Administrative Records for Survey Methodology 5 |
|
Chair | Dr Asaph Young Chun (US Census Bureau ) |
Coordinator 1 | Professor Mike Larsen (George Washington University) |
Coordinator 2 | Dr Ingegerd Jansson (Statistics Sweden) |
Coordinator 3 | Dr Manfred Antoni ( Institute for Employment Research) |
Coordinator 4 | Dr Daniel Fuss (Leibniz Institute for Educational Trajectories) |
Coordinator 5 | Dr Corinna Kleinert (Leibniz Institute for Educational Trajectories) |
Recent projects have linked administrative microdata to surveys that provide key information to policy makers, such as the Current Population Survey and the American Community Survey. This chapter reviews how combining administrative and survey data can improve the information on which policy makers base their decisions, both indirectly thorough improvements of survey accuracy and by directly using linked data to examine policy relevant questions.

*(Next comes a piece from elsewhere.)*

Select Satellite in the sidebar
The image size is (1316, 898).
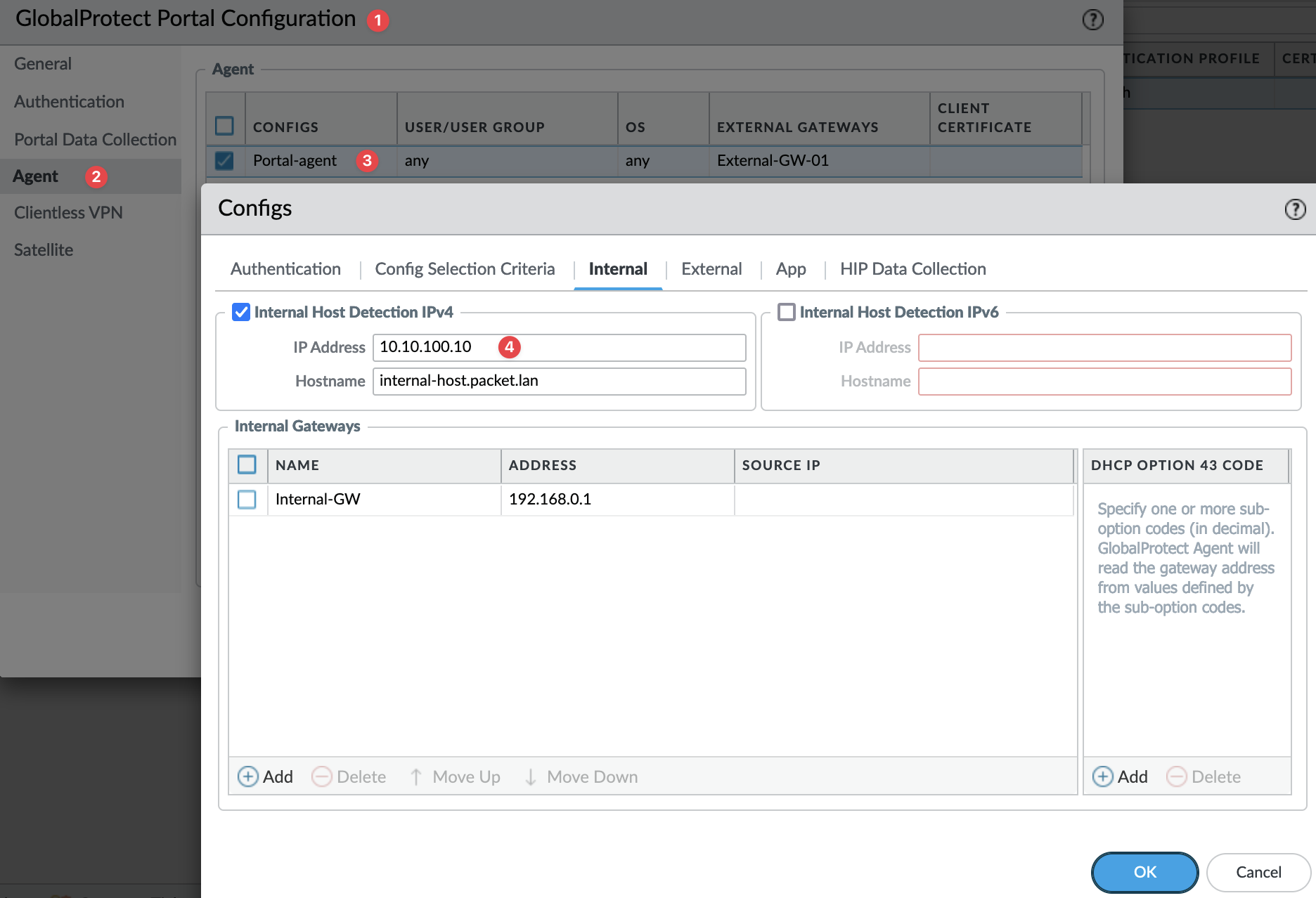click(43, 249)
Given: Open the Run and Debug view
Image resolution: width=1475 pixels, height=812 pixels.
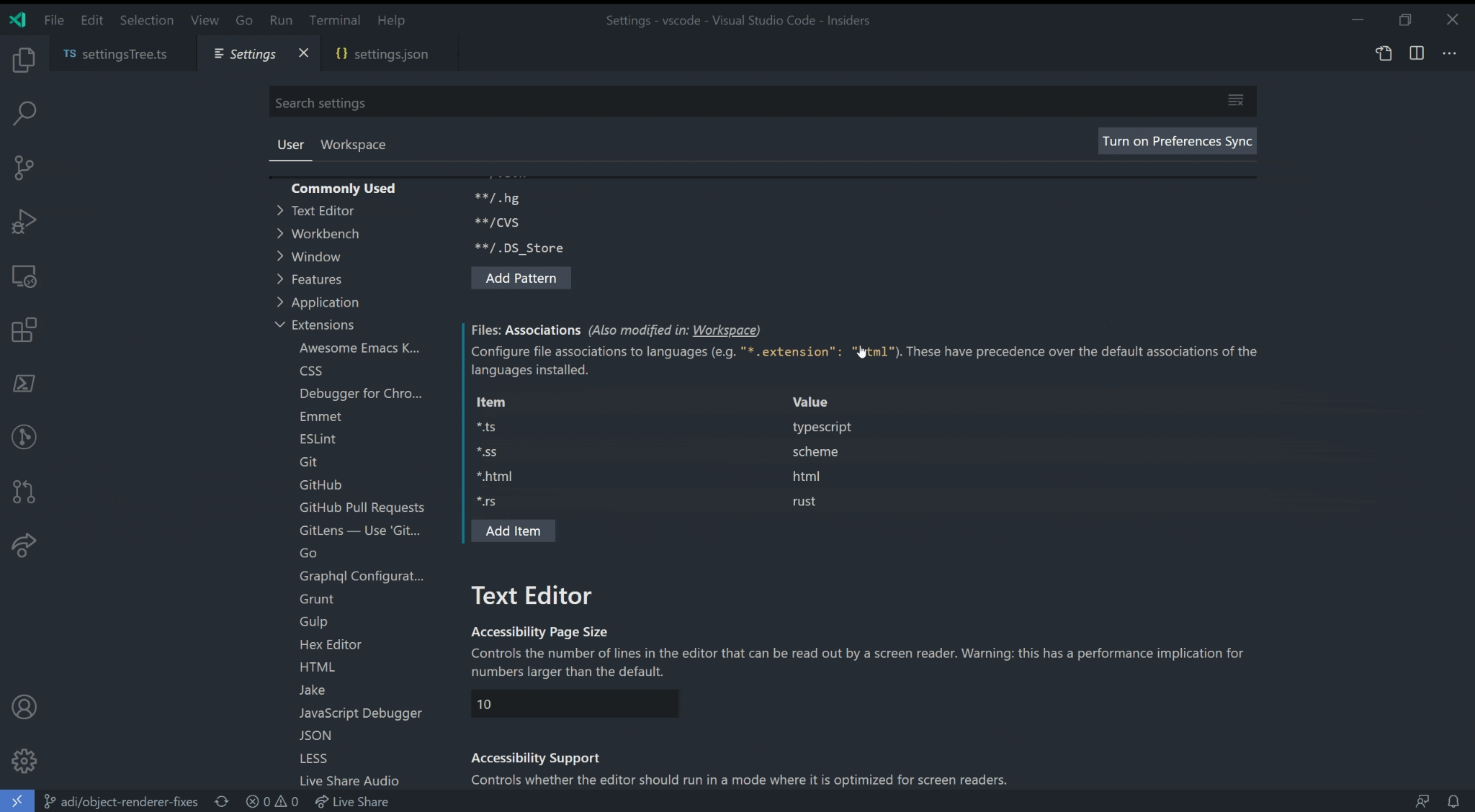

We first provide an overview of how linked survey and administrative datasets can be used to improve surveys by reducing survey error. Linked data can help to assess and potentially correct errors and biases arising from coverage error, unit and item nonresponse, imputation and measurement error. We review the evidence on each error source in turn, drawing examples from our work measuring program receipt and the income distribution. We discuss weighting, imputation, and direct substitution as possible solutions to the identified problems. The second part of this chapter discusses how linked data can help to examine policy relevant questions directly. We review the role linked data can play in studying the effects of social insurance and government transfer programs. We focus on the effects of program features on program participation, the income distribution and labor supply.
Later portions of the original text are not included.